By Marcello Cherchi, MD PhD
For patients
Some cancers of the head and neck are treated with radiation therapy, and this radiation can sometimes affect inner ear structures, resulting in symptoms such as hearing loss, tinnitus, and disequilibrium. In this circumstance the doctor may check tests of hearing and balance function, and depending on those results, the patient may be referred to an audiologist and/or a vestibular physical therapist.
For clinicians
Overview
The management of some malignancies of the head and neck may include radiation therapy. Even with good planning, the temporal bone, and thus structures relevant to audiovestibular function, often fall within the radiation field. Radiation induces both short-term effects (perhaps through the mechanism of vasculitis) and long-term effects (by damaging DNA and thus disrupting cellular function, and probably through ischemia due to radiation-caused or radiation-accelerated atherosclerosis). Auditory effects — usually manifesting as hearing loss — may become apparent within months, and tends to be progressive (beyond what would be expected from age alone). Vestibular symptoms may present after some delay, sometimes years later. Audiometry will generally show predominantly sensorineural hearing loss, typically greater in the higher frequencies. Vestibular studies may reveal reduced or absent caloric responses, and delayed or absent vestibular evoked myogenic potentials responses. The audiologic and vestibular deficits from radiation therapy are irreversible. Patients with auditory deficits should be referred to audiology regarding amplification (for hearing loss) and/or masking (for tinnitus). In patients with disequilibrium it is medically reasonable to attempt a course of vestibular physical therapy, particularly if workup reveals vestibular weakness.
Introduction
Treatment with ionizing radiation plays an important role in the management of certain neoplasms of the head and neck. In some instances radiation therapy is purposefully directed at neoplasms affecting audiovestibular structures, such as the treatment of a vestibular schwannoma with stereotactic radiosurgery (SRS) or fractionated stereotactic radiotherapy (FSRT). Neoplasms elsewhere in the head and neck may require fractionated radiotherapy (FRT) or intensity-modulated radiation therapy (IMRT) (Bhandare et al. 2009).

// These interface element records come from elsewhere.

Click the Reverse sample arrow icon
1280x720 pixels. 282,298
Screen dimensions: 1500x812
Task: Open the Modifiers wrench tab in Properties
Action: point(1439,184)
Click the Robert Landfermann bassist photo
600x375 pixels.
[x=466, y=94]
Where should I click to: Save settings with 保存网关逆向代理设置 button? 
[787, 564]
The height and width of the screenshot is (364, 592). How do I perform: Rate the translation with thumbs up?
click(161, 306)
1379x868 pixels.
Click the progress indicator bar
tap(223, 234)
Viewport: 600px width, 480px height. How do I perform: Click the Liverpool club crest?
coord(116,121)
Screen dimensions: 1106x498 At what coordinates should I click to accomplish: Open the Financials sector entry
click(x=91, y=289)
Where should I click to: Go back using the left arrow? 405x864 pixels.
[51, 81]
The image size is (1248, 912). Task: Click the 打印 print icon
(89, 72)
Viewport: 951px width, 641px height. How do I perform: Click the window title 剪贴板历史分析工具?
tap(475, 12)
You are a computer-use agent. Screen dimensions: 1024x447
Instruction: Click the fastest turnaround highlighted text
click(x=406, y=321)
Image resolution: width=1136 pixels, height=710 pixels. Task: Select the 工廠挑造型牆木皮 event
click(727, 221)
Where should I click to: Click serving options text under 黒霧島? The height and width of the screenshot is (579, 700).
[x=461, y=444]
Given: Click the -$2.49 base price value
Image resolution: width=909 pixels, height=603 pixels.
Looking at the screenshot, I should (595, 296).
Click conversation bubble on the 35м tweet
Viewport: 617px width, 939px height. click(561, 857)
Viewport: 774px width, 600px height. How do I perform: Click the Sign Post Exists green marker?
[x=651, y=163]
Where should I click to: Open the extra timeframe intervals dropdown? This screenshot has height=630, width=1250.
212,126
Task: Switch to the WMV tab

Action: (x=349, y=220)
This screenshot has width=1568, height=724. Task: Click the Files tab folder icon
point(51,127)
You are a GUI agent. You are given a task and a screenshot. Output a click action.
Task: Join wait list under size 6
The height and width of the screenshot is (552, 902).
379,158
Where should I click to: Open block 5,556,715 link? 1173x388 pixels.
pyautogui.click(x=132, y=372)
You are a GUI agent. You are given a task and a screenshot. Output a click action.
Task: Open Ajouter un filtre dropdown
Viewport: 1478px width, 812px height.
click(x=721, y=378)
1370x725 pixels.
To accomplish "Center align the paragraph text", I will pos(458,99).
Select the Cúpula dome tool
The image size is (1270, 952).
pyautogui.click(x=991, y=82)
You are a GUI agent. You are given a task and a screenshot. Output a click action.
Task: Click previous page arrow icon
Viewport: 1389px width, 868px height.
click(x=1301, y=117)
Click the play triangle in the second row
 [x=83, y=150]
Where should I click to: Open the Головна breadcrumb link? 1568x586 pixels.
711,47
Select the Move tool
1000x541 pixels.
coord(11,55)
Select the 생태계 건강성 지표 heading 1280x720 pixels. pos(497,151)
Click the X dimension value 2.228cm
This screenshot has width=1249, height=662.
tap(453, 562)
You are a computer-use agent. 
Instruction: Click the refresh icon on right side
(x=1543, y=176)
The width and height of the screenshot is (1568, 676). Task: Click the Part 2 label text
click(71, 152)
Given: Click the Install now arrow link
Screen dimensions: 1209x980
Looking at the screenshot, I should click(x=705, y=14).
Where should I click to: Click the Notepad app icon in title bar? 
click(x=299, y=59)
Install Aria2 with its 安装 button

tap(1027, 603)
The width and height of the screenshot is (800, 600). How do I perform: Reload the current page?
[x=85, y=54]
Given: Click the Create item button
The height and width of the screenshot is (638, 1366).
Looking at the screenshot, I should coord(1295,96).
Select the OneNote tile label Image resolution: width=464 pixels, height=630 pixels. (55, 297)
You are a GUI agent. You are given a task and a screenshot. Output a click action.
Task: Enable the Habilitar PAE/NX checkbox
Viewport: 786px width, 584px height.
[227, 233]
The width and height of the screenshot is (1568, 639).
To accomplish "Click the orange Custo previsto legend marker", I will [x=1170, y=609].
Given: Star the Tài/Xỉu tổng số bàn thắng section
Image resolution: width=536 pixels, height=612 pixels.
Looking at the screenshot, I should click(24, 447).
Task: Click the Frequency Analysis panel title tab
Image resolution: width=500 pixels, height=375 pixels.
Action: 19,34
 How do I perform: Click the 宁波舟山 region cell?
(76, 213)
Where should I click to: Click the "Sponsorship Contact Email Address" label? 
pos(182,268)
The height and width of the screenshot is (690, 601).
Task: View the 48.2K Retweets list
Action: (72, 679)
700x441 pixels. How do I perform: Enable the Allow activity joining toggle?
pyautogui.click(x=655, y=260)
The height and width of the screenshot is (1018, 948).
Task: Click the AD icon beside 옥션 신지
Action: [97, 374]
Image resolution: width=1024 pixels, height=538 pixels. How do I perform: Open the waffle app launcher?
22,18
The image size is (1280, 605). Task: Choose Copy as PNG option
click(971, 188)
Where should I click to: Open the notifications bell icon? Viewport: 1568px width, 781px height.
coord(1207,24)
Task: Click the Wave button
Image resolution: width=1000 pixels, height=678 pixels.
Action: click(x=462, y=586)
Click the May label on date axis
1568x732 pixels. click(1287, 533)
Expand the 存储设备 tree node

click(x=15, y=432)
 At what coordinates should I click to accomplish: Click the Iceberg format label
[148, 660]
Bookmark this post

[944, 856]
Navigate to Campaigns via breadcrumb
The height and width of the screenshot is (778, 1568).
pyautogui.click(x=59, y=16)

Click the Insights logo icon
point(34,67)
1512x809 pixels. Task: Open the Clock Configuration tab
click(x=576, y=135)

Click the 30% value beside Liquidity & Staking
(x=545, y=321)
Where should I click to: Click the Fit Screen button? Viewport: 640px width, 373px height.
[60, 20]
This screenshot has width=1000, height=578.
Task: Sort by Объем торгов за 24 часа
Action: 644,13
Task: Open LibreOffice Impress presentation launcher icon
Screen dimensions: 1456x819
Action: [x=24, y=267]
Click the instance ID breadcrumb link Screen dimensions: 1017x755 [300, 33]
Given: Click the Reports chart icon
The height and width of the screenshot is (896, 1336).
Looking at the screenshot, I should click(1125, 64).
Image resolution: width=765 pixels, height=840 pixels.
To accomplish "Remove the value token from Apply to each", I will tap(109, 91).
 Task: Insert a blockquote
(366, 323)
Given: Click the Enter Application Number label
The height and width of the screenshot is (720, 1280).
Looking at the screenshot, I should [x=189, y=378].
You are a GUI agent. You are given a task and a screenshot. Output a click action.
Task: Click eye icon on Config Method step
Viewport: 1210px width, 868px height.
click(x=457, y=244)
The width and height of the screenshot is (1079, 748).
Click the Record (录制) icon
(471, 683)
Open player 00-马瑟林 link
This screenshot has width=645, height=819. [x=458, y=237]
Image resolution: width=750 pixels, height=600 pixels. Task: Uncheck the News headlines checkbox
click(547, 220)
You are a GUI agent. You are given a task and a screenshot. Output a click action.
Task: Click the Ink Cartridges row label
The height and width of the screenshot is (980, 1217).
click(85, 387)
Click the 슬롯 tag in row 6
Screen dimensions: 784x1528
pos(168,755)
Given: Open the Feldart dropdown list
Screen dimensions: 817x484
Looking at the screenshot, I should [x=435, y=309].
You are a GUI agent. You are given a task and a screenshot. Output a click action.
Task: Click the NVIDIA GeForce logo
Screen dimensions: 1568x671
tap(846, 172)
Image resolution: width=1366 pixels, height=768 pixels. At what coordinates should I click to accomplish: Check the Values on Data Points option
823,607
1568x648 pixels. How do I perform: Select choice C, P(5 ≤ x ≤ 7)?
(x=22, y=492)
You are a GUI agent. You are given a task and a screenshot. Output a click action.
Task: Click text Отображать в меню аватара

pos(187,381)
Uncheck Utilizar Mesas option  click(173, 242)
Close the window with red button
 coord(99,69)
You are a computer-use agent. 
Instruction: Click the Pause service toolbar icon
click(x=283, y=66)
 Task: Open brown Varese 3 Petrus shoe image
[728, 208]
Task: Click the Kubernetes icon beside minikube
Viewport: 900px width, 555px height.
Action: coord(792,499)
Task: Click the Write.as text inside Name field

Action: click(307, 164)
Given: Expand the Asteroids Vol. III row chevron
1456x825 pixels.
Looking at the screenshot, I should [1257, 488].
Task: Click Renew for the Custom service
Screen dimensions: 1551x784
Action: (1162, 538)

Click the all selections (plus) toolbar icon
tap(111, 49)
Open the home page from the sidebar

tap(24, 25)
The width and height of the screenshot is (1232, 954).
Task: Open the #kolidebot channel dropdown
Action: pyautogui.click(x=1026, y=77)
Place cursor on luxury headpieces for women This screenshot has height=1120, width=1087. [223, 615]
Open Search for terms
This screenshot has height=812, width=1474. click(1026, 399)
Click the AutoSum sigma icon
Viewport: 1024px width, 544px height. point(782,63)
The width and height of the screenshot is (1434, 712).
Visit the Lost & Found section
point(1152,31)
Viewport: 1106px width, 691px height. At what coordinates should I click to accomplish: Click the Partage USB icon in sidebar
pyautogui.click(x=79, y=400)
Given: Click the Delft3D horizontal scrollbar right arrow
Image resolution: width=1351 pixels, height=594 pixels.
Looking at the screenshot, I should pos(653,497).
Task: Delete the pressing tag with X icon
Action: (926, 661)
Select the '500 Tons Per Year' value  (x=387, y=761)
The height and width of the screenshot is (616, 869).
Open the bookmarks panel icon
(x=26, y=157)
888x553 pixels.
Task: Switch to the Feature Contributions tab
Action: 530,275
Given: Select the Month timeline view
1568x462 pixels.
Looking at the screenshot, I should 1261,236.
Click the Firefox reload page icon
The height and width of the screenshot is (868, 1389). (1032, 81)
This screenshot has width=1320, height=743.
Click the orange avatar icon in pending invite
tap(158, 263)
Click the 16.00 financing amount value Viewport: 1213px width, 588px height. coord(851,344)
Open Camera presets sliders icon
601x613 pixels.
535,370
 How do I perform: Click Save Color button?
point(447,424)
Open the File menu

Radiation therapy probably works through multiple mechanisms.
“Deposition of radiation energy in tissue results in cell injury and death. Most of radiation’s tissue effect is thought to be a result of the damage to DNA. This occurs both directly and indirectly. The latter, the predominant mechanism, involves ionization of surrounding water molecules to form free radicals, which, in turn, result in double- strand breaks in DNA. This injury may result in cell death during mitosis, induction of apoptosis (i.e., programmed cell death), recovery, and cell cycle arrest or terminal differentiation through activation of repair pathways that may also play a role in tumor suppression (e.g., activation of p53). The radio-response of a tissue depends on the inherent sensitivity of the cells, the kinetics of cell population, total dose, dose per fraction, and time-dose fractionation. Cells with fast turnover rate or higher mitotic activity exhibit more sensitivity to radiation, subjecting to cell death in attempting subsequent mitosis. This is the basis for therapeutic RT (i.e., relatively greater damage to highly reproductive tumor cells). Further, RT fractionation offers the potential for greater differential sparing of normal tissues and killing of tumor cells” (Bhandare et al. 2009).
Radiation therapy is carefully planned to maximally target neoplastic tissue, while minimizing the effects on healthy tissues. However, even with optimal planning, “In treatment for malignancies of the brain, nasopharynx, paranasal sinuses, and several other sites in the head and neck, the temporal bone is included within the field receiving radiation” (Hoistad et al. 1998) and thus audiovestibular structures may still lie in the path of the delivered radiotherapy.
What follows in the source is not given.